The AEGD is also part of the old thinking that cities should subsidize development in multiple ways. These include expanding the urban area; designating vast areas of farmland for “growth”; building roads, pipes and other public infrastructure to attract developers; cutting development fees so the costs of growth are shifted onto existing residents; pre-zoning the lands to undercut any public opposition; and “eliminating red tape” and “streamlining” planning processes.

This minimizes or ignores the existing role of these lands in providing local food, flood prevention, homes for wildlife and respite from the alienation of urban living. Of course there are nice words in AEGD planning documents about protecting such features, but these don’t align with the real intentions. Indeed, the actual size of the AEGD can’t be found in city documents or the Ontario Municipal Board decision that approved it. We know only that it consists of 555 “net” hectares of developable land. That doesn’t include any streams, wetlands or forested areas that are expected to be undevelopable and therefore are not even counted.

It also excludes the new roads and public infrastructure required to facilitate development. Those were expected to cost half a billion dollars in 2010. That number is far higher and growing rapidly. For example, a trunk sewer forecast to cost $44 million a decade ago has now been tendered at $114 million. That was the lowest of two bids received by the city. The other bid was over $245 million. Development fees can only be collected if actual development takes place.
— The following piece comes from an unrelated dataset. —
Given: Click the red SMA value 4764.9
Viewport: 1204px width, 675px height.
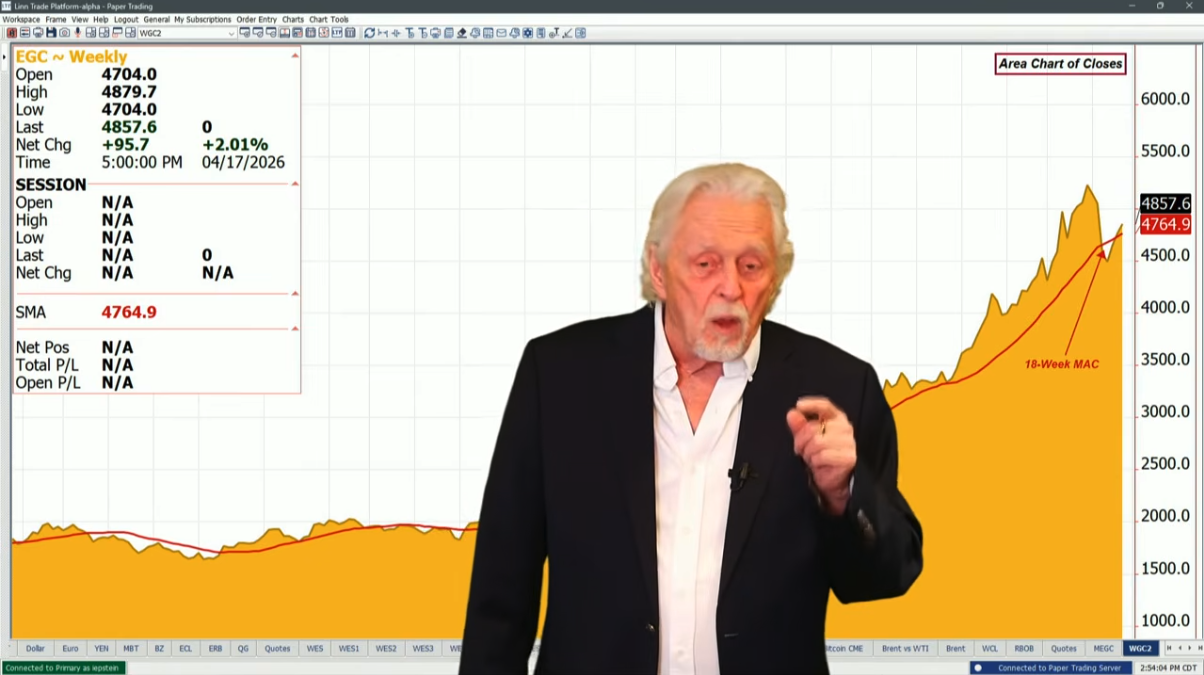Looking at the screenshot, I should pos(129,312).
The full amount doesn’t cover the actual costs to the city, and council has discounted the fees by nearly 50 percent. And that’s before any special deals such as were provided to the Amazon “fulfillment centre”.
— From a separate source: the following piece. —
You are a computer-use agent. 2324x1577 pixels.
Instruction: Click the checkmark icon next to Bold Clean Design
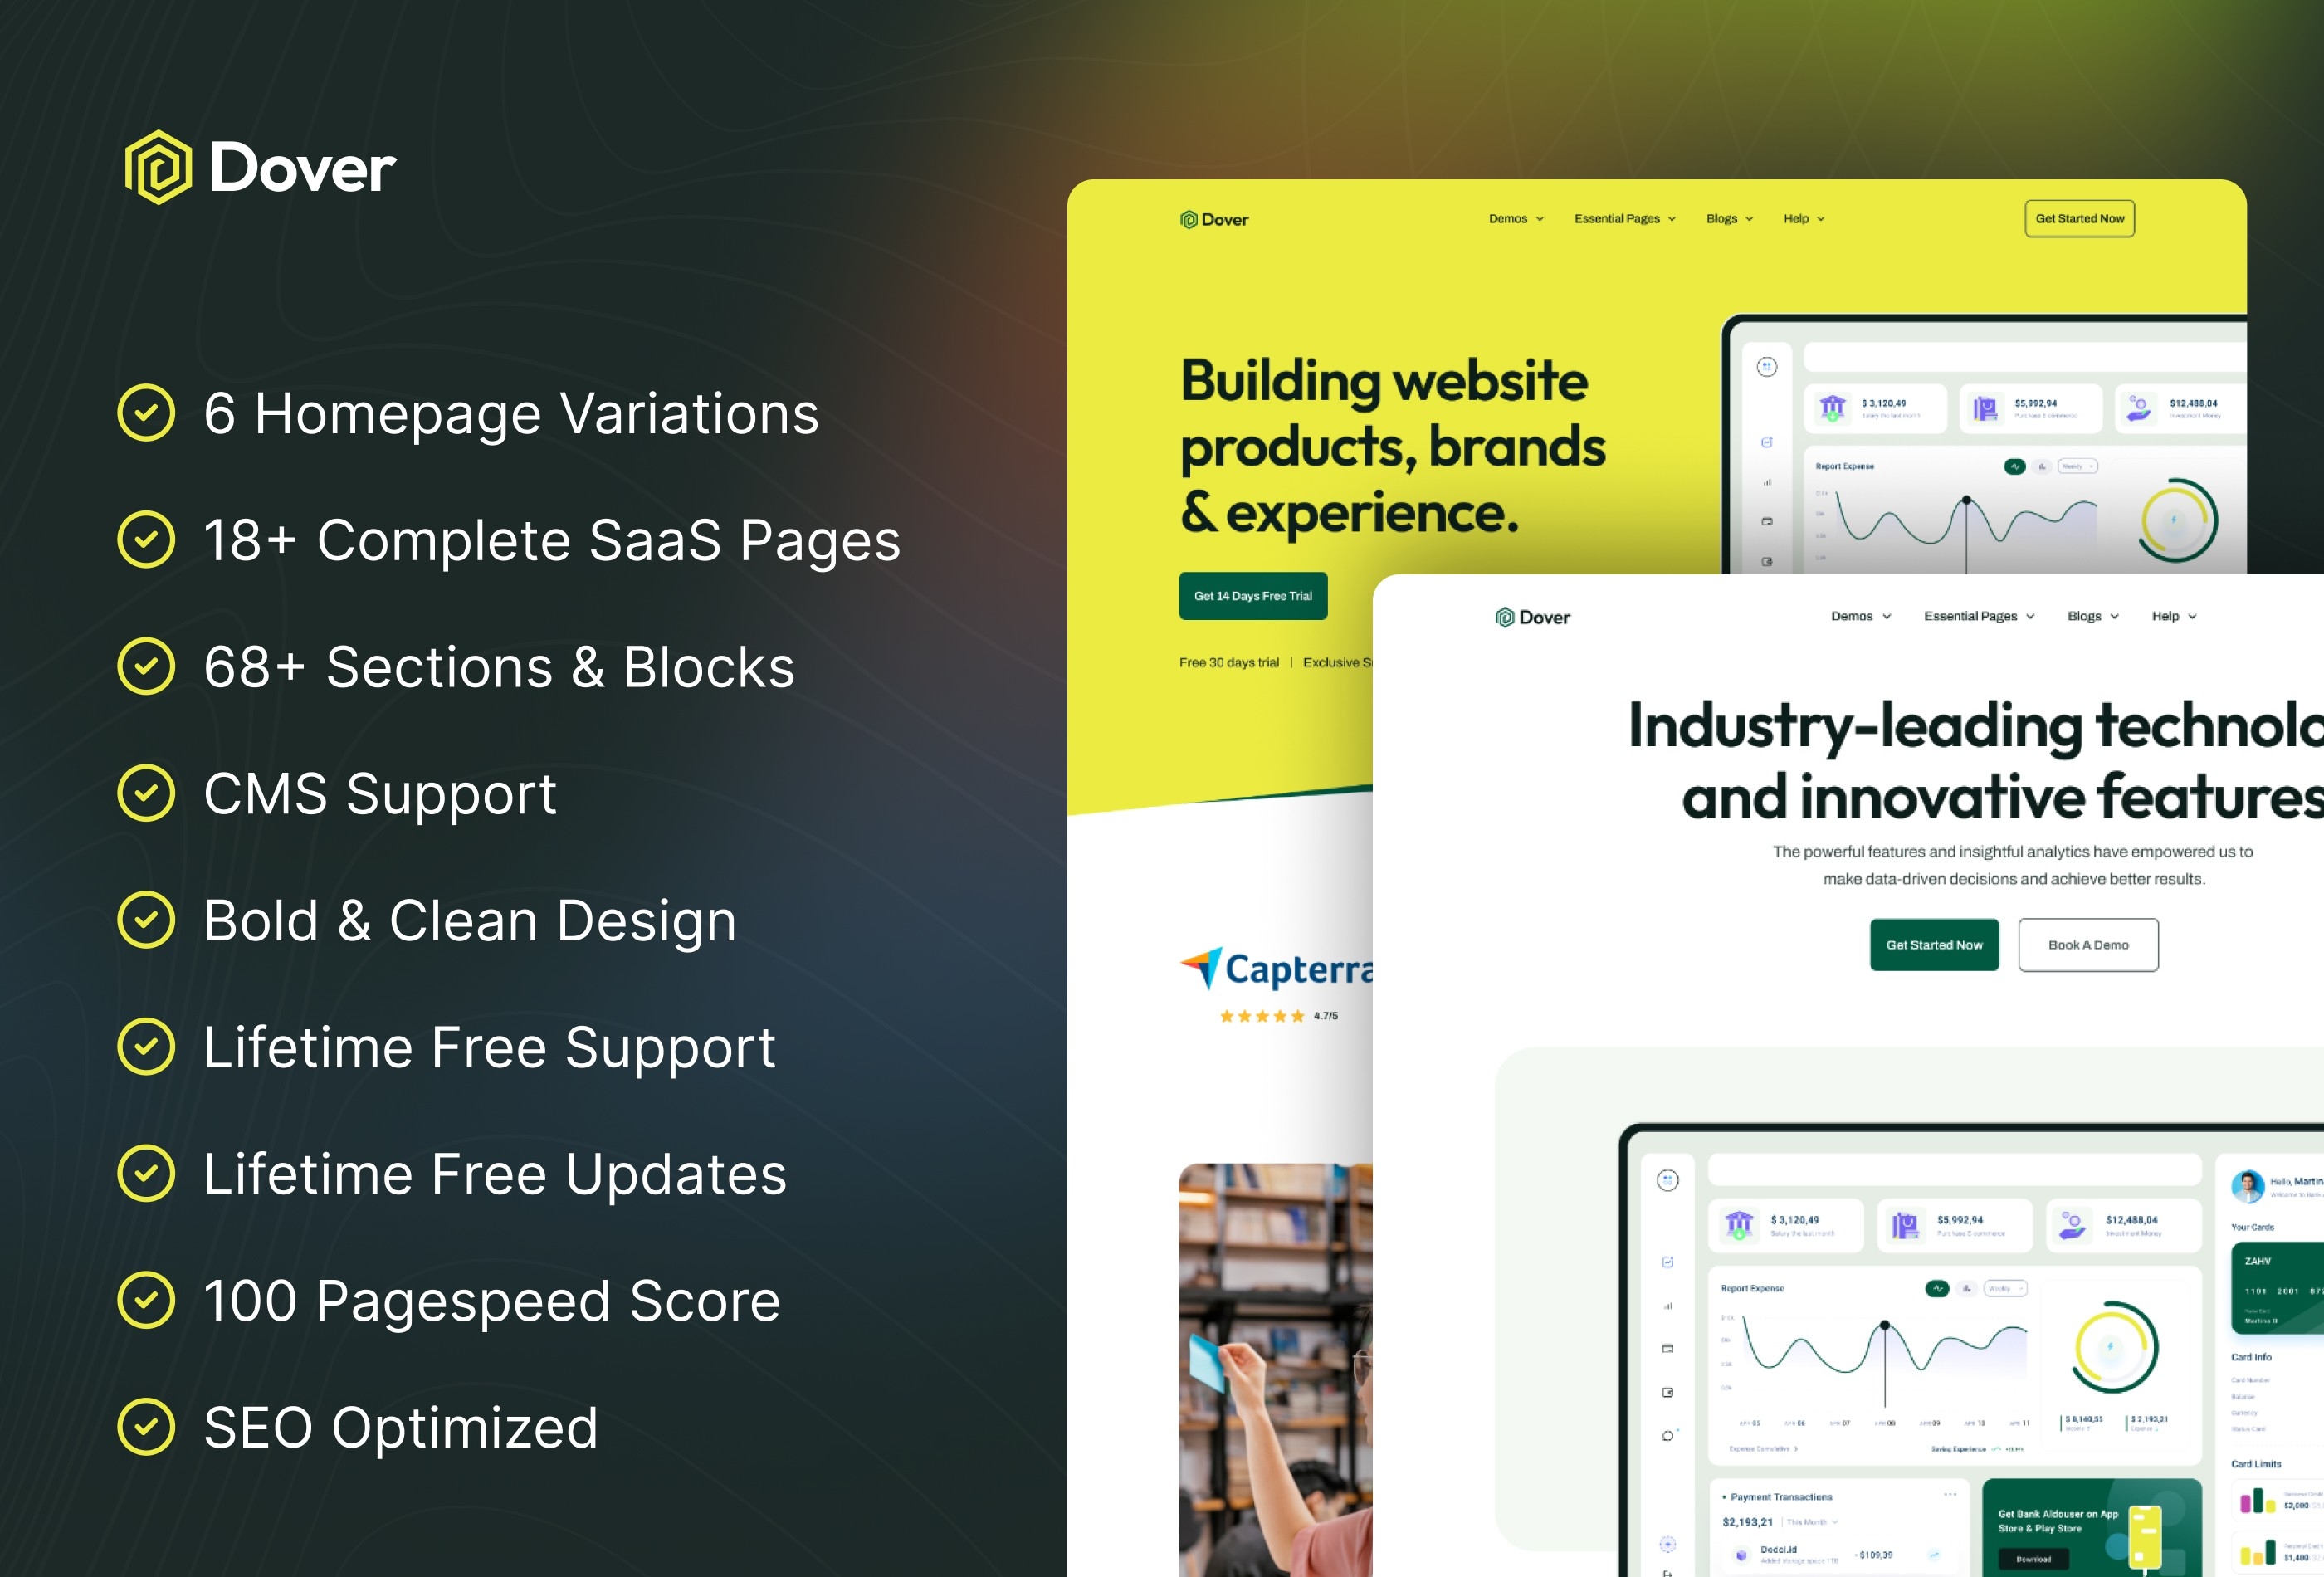point(148,919)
Last year Hamiltonians overwhelmingly and successfully opposed the urbanization of more farmland, but that decision doesn’t apply to the AEGD. However, it does make clear that the public understands that loss of foodlands and natural features are no longer acceptable. Council got that message on the boundary expansion question; it needs to recognize the same message applies to the AEGD. The climate and biodiversity crises, heat emergencies and flooding require a reversal of the destruction of foodlands, wetlands, forests and other natural features.